Возвращаясь в тот день обратно в караван-сарай, я думал, что, возможно, церковь поступает мудро, требуя от христиан слепой веры и запрещая рассуждения. Чем больше вопросов я задавал и чем больше ответов на них получал, тем сильнее становились мои сомнения. Когда я проходил мимо сугроба, то сгреб снег в пригоршню и слепил из него снежок. На первый взгляд он был круглый и плотный. Но когда я присмотрелся к нему внимательней, его округлость в действительности оказалась состоящей из огромного числа плотно примыкающих друг к другу углов и пиков. Если бы я подержал снежок в руках подольше, то вся его видимая прочность превратилась бы в воду. В этом и заключается опасность любопытства, думал я: все несомненные факты превращаются в обрывки и исчезают. Человек достаточно любознательный и упорный может даже обнаружить, что круглый и плотный земной шар на самом деле таковым не является. Интересно, станет ли он гордиться своей способностью к умозаключениям, если они выбивают почву у него из-под ног? И опять же кто ответит: является ли истина более прочным фундаментом, чем иллюзия?

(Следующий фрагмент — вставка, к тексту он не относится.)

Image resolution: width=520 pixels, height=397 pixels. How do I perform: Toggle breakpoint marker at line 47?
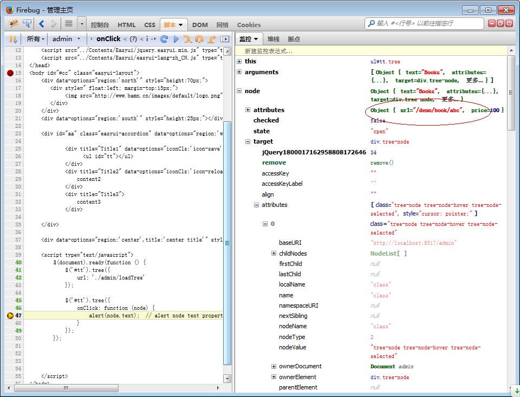10,315
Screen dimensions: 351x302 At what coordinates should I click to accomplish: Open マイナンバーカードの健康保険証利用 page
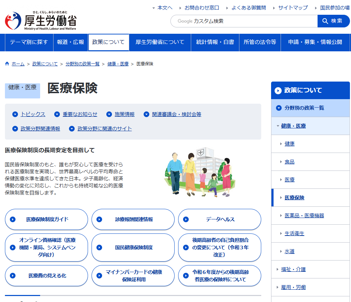pos(133,276)
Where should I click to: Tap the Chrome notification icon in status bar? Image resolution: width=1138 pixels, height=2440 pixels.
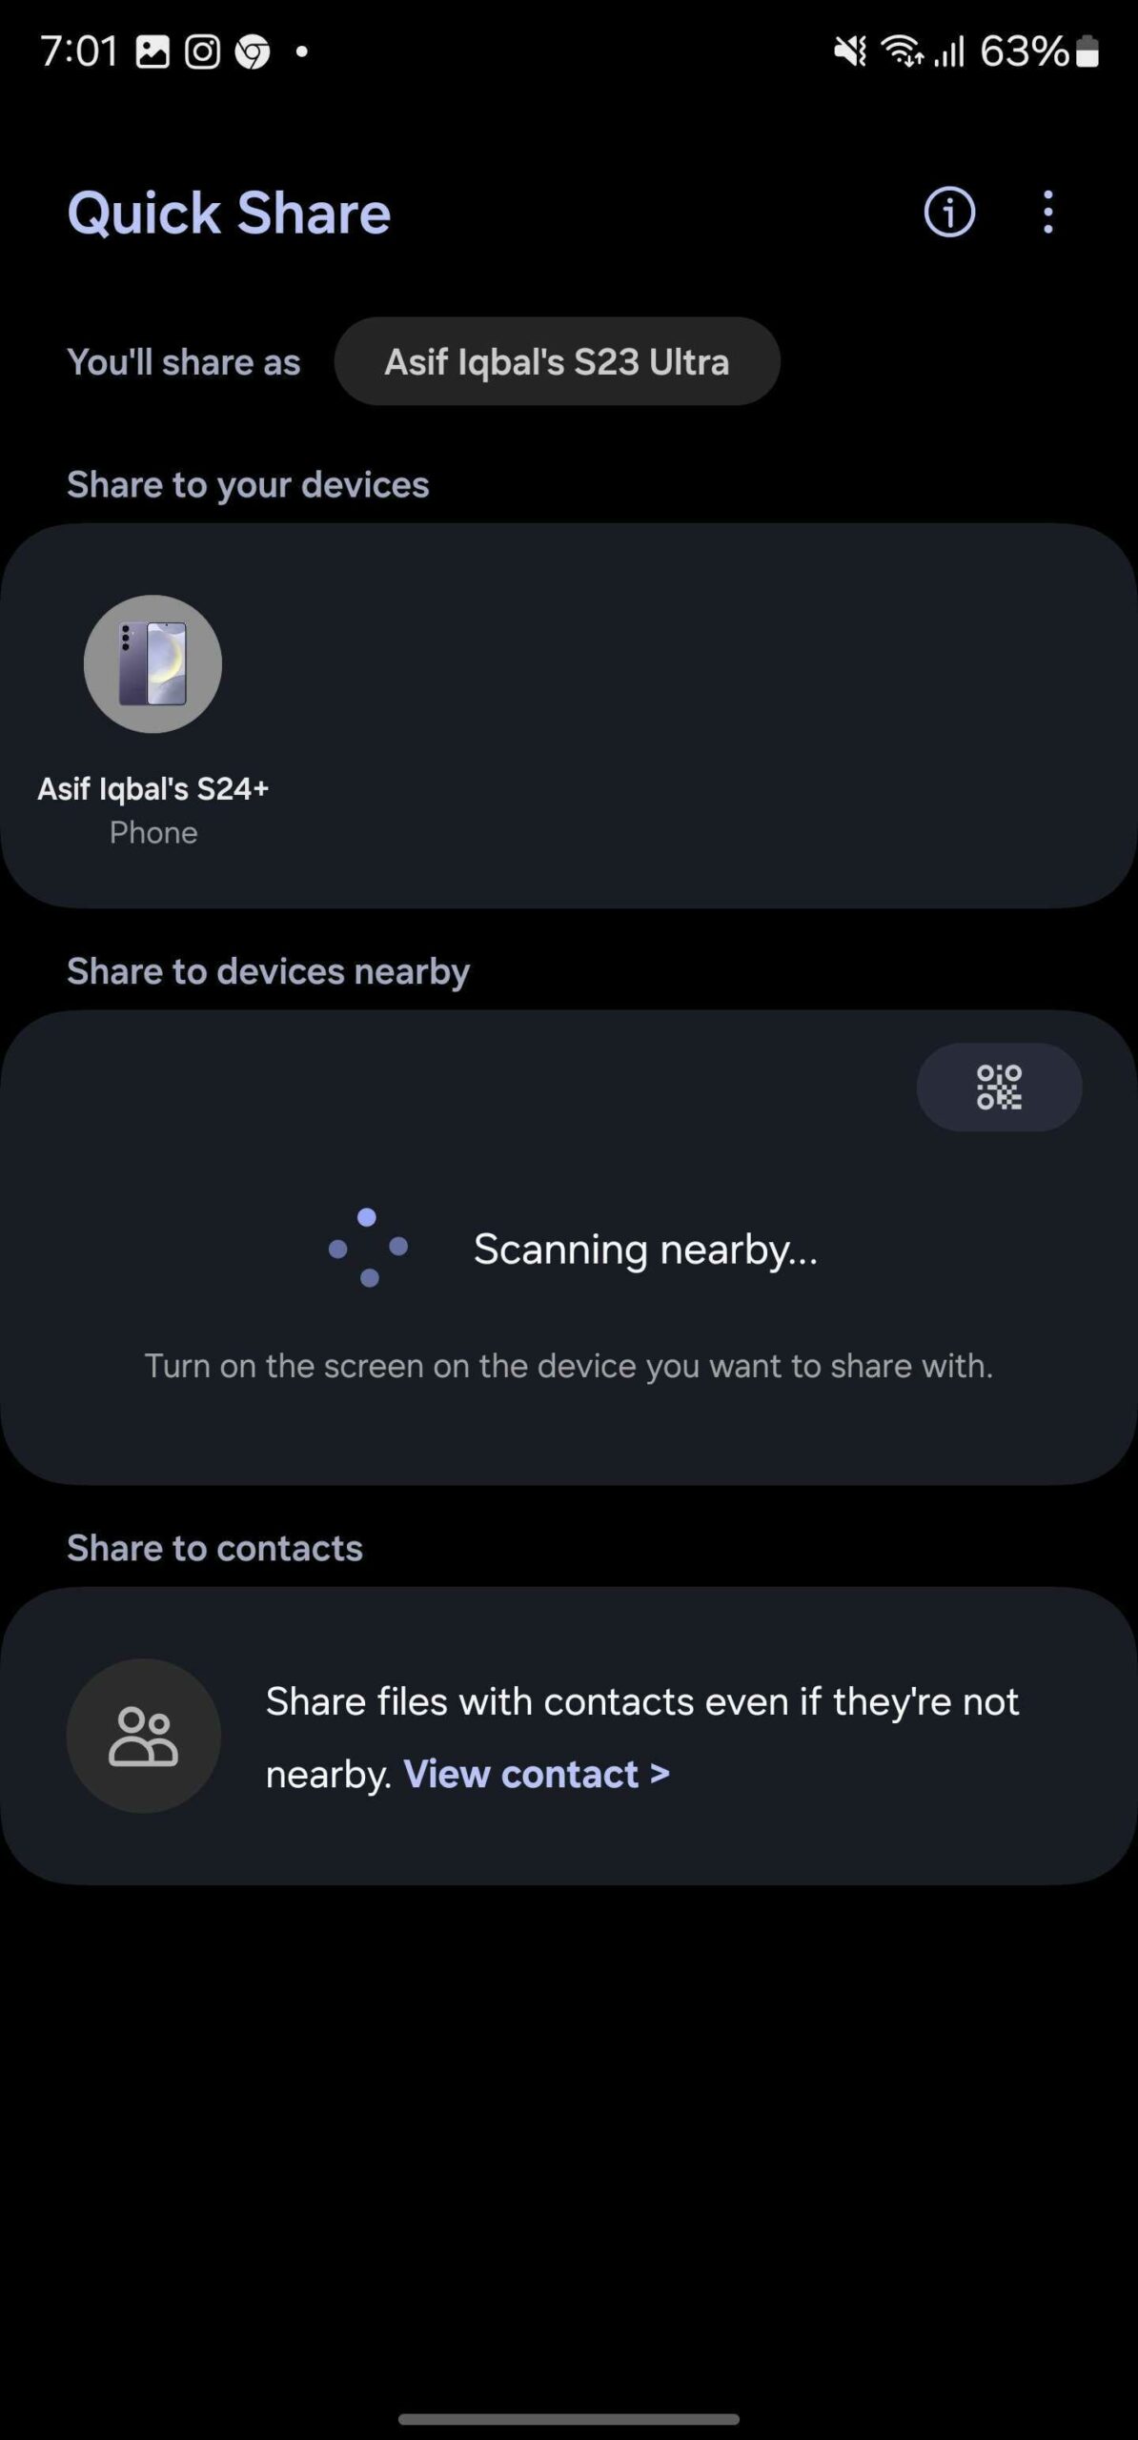pyautogui.click(x=253, y=51)
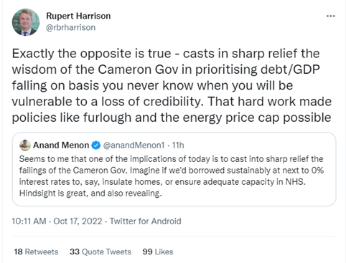The image size is (346, 263).
Task: Open the quoted tweet's 11h timestamp
Action: 178,145
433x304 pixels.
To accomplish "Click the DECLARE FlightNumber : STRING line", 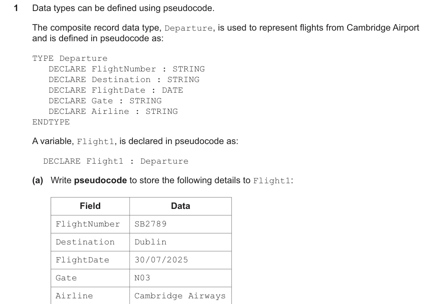I will pyautogui.click(x=127, y=69).
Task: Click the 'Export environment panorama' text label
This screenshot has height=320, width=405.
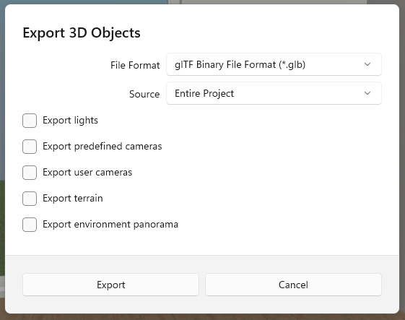Action: 110,225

На следующий день, возвратившись в караван-сарай, я обнаружил, что отец и Ноздря вернулись из своего путешествия. Хаким Хосро тоже был там, все трое собрались вместе у постели дяди Маттео и говорили разом.

— …И оказалось, что это вовсе даже не в Кабуле. Султан перенес столицу к юго-востоку от него, в город, который называют Дели…

— Неудивительно, что вы так долго отсутствовали, — заметил дядя.

— …Пришлось пересечь огромное количество гор, преодолеть перевал, который называется Хайберским проходом…

— …Затем пересечь земли под названием Пенджаб…

— Правильней сказать Пандж-Аб, — встрял хаким, — это значит Пять Рек.

— Да уж, это было непросто. Кстати, султан, как и шах Персии, захотел непременно отправить богатые подношения в знак своей верности великому хану…

— Таким образом, у нас теперь есть великолепная лошадь, нагруженная изделиями из золота, кашмирскими тканями, рубинами и…

— Все это хорошо, — перебил Ноздрю отец. — Но теперь скажите главное: как себя чувствует наш больной?

— Такое чувство, что я весь насквозь пустой, — проворчал дядя, почесывая свой локоть. — С одного конца я выкашлял всю мокроту, а с другого — извергнул остатки дерьма и газов, а между ними из меня вышла последняя капля пота. Я чертовски устал оттого, что меня всего обклеивали этими магическими бумажками и посыпали как сдобную булку bigne[155].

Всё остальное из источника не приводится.